Property slump expected to clear as interest rates dive to historic low
The Nation’s central bank is struggling to extend a record of 28-years without a recession against increasing obstacles mounting that include a housing slump and low wages. Australiain economist and current Governor of the Reserve Bank of Australia Philip Lowe justified cutting rates for the first time in three years, stating that the easing of monetary policy would aid in supporting employment growth and give a much needed public confidence boost that inflation will remain consistent with the medium term target. In light of recent international trade uncertainty, this move follows suit with many of the other central banks around the world who have adopted a more accommodative stance in the case of global economy stutters.
Housing market effect:
For the first time since 2017, Sydney and Melbourne property values received unprecedented increases amid signs that the re-election of the Morrison government and large interest rate cuts have rekindled confidence within the housing sector.
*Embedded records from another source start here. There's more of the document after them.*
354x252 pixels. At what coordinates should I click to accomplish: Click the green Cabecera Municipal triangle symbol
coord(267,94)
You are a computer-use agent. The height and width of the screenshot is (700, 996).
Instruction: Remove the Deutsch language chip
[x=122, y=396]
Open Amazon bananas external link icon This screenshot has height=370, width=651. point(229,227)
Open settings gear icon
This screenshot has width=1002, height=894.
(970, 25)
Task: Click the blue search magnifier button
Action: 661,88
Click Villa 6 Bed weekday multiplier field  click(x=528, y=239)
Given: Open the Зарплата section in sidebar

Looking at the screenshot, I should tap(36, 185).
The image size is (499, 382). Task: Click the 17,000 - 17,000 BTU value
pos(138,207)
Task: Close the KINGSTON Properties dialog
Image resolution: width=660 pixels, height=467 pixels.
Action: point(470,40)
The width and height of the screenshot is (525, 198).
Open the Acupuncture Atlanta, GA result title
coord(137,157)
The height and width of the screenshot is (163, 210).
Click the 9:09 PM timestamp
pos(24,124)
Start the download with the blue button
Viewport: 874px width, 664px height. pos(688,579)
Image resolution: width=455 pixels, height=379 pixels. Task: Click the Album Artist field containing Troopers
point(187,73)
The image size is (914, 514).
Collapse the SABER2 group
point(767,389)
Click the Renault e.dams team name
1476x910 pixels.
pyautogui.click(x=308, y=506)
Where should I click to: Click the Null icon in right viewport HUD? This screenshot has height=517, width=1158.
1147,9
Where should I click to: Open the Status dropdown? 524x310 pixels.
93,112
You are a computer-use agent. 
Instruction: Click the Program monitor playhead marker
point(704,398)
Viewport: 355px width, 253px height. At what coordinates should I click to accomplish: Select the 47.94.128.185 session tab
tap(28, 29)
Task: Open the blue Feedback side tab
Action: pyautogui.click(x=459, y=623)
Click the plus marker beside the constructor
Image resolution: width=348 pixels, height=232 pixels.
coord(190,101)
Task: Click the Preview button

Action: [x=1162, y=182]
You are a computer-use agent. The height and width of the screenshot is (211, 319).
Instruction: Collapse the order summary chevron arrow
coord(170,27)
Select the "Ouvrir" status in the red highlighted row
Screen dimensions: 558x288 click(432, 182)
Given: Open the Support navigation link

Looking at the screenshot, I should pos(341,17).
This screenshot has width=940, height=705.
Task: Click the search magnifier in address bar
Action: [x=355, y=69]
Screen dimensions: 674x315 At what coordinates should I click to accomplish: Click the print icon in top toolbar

From peak to trough, Sydney’s housing prices fell over a staggering 14.9 percent and Melbourne’s 11.1 percent; however, the small but albeit welcomed price increase will be enough for most to declare the two-year property slump finished.
This turnaround in Australia’s two largest property markets has thus far been ineffective at lifting the rest of the countries property prices, with data provided by CoreLogic measure of values displaying sharp falls for property markets located in Adelaide, Perth, Brisbane and Canberra.
Economists and housing experts have attributed the end of the property slump to the approaching end of the oversupply of housing, with the forces of supply and demand predicted to return to balance towards the end of 2019. While low interest rates will undoubtedly sway consumers to the housing markets in pursuit of low-interest loans and mortgages, bigger forces such as the post royal commission lending caution from banks may limit a fresh surge in housing prices.
Shane Oliver, Chief economist at AMP warns that although home prices may be tantalisingly low, they remain likely constrained and are still risky investments.
"The situation today is very different to 2011 when the RBA first started to cut rates in this interest rate cutting cycle which in turn helped unleash booming conditions in the NSW and Victorian economies."
Mr. Oliver believes that 2011’s rapid growth in debt perpetuated by relaxed bank lending standards in an environment of undersupplied property markets fuelled many of the rapid rises experiences across the Sydney and Melbourne property prices. Moreover, Mr. Oliver reiterated that meaningful rise to unemployment could potentially caused forced property sales and bring about another fall in house prices.
"So while capital city average prices are likely to bottom by year end, we don’t see a return to boom time conditions but rather expect broadly flat home prices through 2020."
As the dust settles on the new interest rates imposed RBA, experts are beginning to take an optimistic - albeit cautious view on the housing market. But it comes as no surprise that it will take years and sustained economic growth for markets to hit anywhere near the levels of 2017 again.